- Instructions for the task
Rename "terminal" to "console" in the records starting at the line containing "Enable the End osnap checkbox" and ending at the line containing "(x=264, y=232)", and give only those lines with all else unchanged.

- Supplied entries

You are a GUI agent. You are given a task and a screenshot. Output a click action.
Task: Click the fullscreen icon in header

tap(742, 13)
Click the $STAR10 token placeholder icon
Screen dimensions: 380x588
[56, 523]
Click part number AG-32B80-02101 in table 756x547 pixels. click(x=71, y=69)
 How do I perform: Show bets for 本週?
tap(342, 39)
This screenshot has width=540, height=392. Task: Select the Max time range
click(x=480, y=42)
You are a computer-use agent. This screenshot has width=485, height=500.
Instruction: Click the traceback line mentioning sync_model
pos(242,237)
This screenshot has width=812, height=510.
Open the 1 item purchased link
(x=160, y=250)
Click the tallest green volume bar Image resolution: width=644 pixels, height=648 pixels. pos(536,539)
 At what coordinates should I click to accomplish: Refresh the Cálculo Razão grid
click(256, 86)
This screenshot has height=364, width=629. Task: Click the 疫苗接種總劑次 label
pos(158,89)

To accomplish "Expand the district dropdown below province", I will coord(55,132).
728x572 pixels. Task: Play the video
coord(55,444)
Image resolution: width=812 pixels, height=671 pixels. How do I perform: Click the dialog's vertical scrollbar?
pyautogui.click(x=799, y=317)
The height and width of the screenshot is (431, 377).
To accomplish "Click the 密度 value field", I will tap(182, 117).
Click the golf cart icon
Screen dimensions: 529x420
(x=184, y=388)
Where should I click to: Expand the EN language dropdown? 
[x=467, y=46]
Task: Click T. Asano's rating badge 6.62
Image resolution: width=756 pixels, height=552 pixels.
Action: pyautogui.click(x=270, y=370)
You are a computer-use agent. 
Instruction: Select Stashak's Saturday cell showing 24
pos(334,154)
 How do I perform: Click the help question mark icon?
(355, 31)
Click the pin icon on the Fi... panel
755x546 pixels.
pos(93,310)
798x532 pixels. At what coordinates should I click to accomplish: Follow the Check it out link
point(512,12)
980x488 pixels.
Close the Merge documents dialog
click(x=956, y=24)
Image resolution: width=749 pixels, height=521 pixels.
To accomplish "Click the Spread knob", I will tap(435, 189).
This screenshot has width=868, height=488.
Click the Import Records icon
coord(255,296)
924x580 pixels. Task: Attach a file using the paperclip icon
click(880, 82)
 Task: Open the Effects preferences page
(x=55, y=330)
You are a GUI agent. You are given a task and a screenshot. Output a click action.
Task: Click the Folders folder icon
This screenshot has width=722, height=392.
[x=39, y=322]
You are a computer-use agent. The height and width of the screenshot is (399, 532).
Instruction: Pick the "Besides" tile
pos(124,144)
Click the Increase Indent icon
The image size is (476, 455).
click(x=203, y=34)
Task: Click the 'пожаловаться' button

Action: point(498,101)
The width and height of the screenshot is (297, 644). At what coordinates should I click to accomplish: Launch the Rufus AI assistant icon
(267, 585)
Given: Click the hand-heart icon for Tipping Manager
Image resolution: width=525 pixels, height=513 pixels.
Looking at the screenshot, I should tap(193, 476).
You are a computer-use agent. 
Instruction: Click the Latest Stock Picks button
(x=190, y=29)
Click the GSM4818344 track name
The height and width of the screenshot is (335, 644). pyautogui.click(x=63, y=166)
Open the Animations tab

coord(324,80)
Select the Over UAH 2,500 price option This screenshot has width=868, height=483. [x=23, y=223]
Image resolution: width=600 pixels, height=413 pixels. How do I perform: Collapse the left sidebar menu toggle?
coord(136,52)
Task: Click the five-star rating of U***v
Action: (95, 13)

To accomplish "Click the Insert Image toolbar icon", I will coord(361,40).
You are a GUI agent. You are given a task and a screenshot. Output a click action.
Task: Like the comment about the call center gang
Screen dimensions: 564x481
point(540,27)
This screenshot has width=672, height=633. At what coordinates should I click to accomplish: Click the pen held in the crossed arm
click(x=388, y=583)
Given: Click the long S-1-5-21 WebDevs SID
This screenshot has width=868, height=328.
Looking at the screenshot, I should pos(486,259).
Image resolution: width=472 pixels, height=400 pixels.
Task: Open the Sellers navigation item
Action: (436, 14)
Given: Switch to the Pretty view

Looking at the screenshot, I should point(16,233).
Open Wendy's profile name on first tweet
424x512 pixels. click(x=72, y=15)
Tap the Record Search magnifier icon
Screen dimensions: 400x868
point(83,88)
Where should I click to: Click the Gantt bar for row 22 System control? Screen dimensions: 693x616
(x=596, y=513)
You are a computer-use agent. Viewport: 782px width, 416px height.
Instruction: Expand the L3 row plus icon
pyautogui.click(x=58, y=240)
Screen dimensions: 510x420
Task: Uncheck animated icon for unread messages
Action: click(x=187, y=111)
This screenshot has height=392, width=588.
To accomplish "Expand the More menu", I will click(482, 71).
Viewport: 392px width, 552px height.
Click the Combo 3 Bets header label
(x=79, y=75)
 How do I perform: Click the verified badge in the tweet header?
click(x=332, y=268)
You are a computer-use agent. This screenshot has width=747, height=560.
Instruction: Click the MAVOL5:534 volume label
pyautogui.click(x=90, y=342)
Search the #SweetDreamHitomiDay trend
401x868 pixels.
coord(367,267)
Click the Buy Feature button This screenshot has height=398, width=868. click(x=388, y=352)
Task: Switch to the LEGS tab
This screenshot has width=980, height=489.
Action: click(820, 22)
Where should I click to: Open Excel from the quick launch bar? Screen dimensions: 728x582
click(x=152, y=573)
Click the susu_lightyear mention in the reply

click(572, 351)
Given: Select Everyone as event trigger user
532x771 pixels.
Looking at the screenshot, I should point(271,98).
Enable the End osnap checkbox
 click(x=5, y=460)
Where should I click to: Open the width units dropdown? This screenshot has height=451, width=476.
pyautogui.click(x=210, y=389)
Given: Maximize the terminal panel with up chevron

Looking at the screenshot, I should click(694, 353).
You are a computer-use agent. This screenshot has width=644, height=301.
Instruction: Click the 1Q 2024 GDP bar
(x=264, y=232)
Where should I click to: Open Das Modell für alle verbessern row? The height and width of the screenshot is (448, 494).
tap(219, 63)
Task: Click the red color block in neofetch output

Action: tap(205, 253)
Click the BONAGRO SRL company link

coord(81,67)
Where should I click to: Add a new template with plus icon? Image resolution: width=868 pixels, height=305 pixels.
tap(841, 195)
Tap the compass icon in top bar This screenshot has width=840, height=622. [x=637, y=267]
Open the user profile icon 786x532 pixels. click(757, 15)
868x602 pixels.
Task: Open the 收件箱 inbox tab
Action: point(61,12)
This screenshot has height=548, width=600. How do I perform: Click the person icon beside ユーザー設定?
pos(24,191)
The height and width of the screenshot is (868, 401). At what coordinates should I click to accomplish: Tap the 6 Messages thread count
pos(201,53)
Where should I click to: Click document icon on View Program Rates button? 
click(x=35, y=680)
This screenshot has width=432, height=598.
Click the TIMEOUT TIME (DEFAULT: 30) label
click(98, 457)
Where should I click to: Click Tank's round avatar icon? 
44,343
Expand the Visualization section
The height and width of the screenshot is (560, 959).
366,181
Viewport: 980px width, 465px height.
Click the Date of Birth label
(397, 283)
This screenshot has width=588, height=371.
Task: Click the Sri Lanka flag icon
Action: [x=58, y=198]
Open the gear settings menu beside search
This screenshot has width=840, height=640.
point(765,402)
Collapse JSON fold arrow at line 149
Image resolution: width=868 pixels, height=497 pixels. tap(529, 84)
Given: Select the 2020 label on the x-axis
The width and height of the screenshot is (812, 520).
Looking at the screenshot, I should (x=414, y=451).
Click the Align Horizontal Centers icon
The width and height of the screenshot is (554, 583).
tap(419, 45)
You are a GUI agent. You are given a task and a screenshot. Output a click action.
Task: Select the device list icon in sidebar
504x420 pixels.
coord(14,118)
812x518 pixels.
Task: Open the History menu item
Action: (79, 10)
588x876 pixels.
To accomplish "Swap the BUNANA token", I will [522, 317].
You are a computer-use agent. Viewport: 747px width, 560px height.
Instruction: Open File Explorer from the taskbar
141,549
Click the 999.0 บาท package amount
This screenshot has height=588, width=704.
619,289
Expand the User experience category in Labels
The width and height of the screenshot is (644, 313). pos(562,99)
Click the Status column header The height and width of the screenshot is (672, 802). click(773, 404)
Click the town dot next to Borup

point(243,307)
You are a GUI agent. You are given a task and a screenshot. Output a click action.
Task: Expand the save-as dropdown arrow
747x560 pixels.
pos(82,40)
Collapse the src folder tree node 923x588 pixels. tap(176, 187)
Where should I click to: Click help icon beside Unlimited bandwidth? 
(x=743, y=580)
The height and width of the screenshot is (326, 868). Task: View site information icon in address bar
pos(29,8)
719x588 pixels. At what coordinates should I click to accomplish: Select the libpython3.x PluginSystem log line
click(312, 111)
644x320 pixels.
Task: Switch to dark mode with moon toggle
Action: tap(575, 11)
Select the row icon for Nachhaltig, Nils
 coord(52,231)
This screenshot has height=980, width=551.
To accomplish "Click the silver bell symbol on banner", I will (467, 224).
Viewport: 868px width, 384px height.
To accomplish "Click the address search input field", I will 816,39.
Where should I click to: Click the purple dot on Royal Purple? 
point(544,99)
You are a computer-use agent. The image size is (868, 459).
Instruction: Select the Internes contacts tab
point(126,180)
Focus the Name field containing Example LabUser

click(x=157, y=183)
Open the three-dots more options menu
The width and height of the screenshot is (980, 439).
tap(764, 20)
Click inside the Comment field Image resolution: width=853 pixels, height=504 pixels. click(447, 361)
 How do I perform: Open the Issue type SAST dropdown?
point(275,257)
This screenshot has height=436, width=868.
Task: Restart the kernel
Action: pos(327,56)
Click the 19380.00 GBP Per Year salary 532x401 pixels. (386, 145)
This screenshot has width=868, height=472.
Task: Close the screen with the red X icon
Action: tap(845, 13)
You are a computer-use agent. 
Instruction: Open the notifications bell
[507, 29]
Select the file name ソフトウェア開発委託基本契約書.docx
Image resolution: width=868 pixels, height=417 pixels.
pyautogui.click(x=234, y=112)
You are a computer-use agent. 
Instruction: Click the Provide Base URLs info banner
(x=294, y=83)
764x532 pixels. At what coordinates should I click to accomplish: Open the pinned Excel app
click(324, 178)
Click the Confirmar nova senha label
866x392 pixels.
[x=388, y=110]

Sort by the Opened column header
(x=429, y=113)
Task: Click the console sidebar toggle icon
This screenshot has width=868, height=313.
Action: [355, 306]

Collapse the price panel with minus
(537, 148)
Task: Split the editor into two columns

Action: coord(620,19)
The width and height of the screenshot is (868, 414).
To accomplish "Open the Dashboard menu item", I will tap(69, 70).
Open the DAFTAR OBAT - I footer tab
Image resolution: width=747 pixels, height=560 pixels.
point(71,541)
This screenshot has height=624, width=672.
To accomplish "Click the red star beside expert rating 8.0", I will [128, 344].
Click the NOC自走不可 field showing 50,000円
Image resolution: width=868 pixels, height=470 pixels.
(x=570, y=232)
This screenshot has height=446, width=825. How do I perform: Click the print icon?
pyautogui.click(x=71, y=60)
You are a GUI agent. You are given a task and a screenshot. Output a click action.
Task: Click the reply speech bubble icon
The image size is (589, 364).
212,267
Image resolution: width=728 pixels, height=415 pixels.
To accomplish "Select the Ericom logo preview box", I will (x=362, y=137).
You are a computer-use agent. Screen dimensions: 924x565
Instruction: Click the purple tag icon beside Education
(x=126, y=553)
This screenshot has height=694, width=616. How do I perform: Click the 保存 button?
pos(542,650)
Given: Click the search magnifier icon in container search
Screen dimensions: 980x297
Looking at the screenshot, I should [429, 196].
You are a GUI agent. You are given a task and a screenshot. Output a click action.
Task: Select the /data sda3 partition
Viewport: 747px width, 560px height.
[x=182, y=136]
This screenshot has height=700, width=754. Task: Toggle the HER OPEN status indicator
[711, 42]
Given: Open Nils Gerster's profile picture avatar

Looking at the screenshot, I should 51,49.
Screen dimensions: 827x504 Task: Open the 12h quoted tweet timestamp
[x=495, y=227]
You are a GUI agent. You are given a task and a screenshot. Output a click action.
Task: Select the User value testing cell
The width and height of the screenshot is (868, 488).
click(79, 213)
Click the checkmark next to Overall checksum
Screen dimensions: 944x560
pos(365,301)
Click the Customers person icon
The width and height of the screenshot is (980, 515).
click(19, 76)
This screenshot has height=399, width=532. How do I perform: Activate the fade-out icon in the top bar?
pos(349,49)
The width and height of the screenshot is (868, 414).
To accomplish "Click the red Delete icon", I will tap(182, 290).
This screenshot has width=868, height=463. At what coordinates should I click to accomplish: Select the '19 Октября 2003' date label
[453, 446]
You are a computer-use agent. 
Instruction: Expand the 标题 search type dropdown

- Expected answer
Enable the End osnap checkbox
 click(x=5, y=460)
Where should I click to: Open the width units dropdown? This screenshot has height=451, width=476.
pyautogui.click(x=210, y=389)
Given: Maximize the console panel with up chevron

Looking at the screenshot, I should click(694, 353).
You are a computer-use agent. This screenshot has width=644, height=301.
Instruction: Click the 1Q 2024 GDP bar
(x=264, y=232)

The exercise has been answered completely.